◆ **Assigned task**
Tally the lines below containing "width" and report only the total.

◆ **Given entries**
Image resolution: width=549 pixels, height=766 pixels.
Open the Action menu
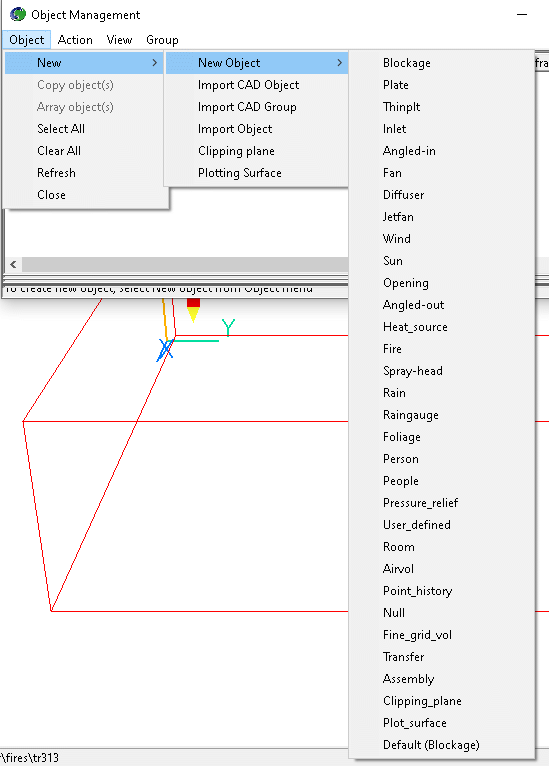coord(75,40)
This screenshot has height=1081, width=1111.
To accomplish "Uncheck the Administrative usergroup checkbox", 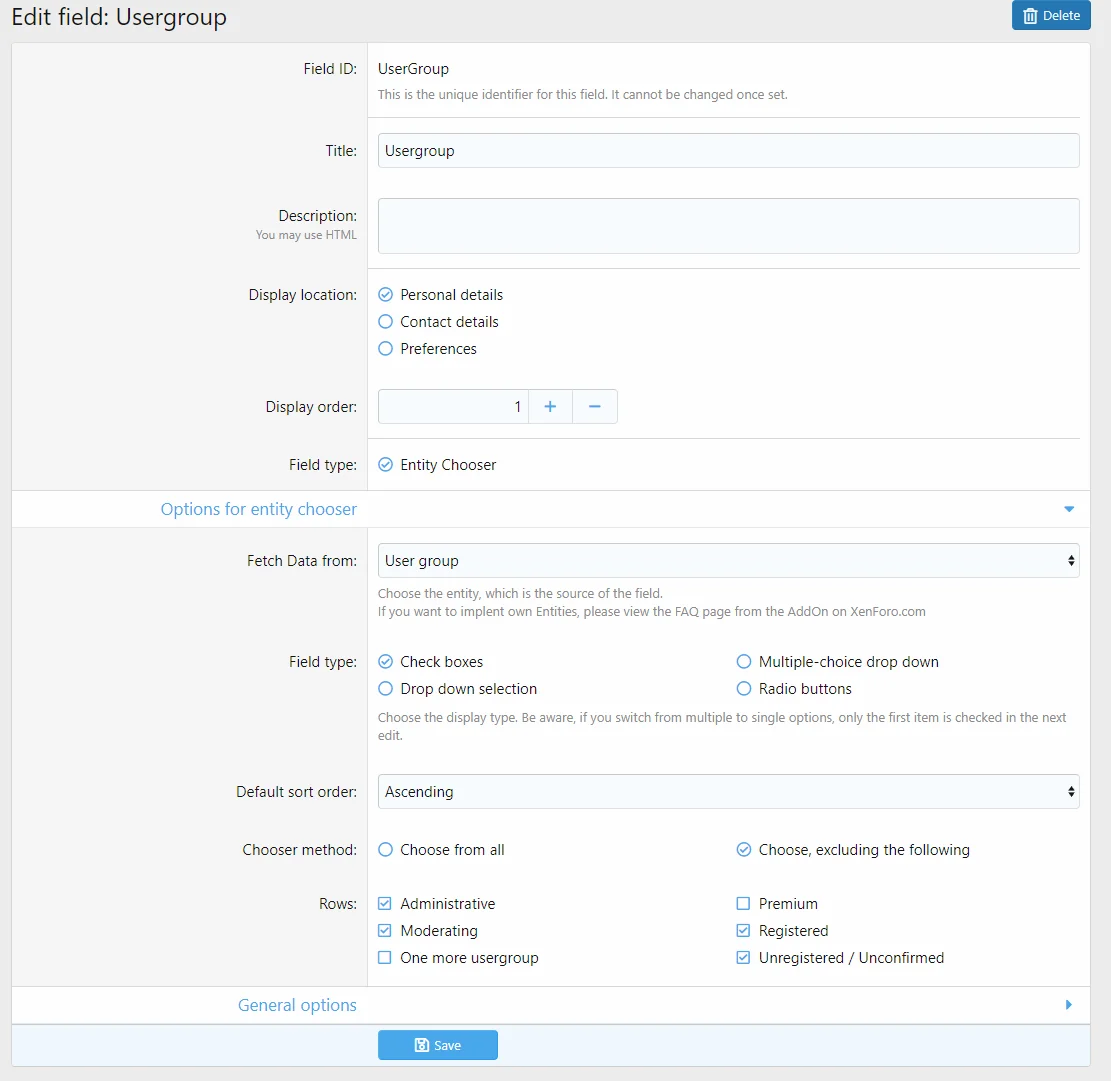I will pos(385,904).
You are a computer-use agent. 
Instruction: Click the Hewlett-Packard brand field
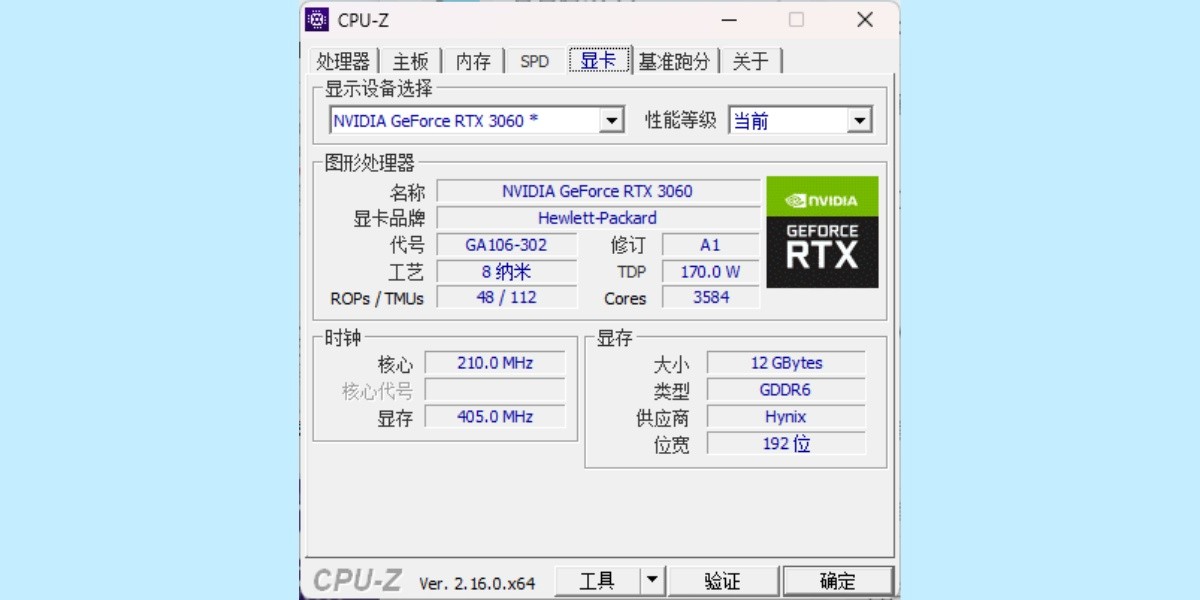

◆ **Answer for this exercise**
2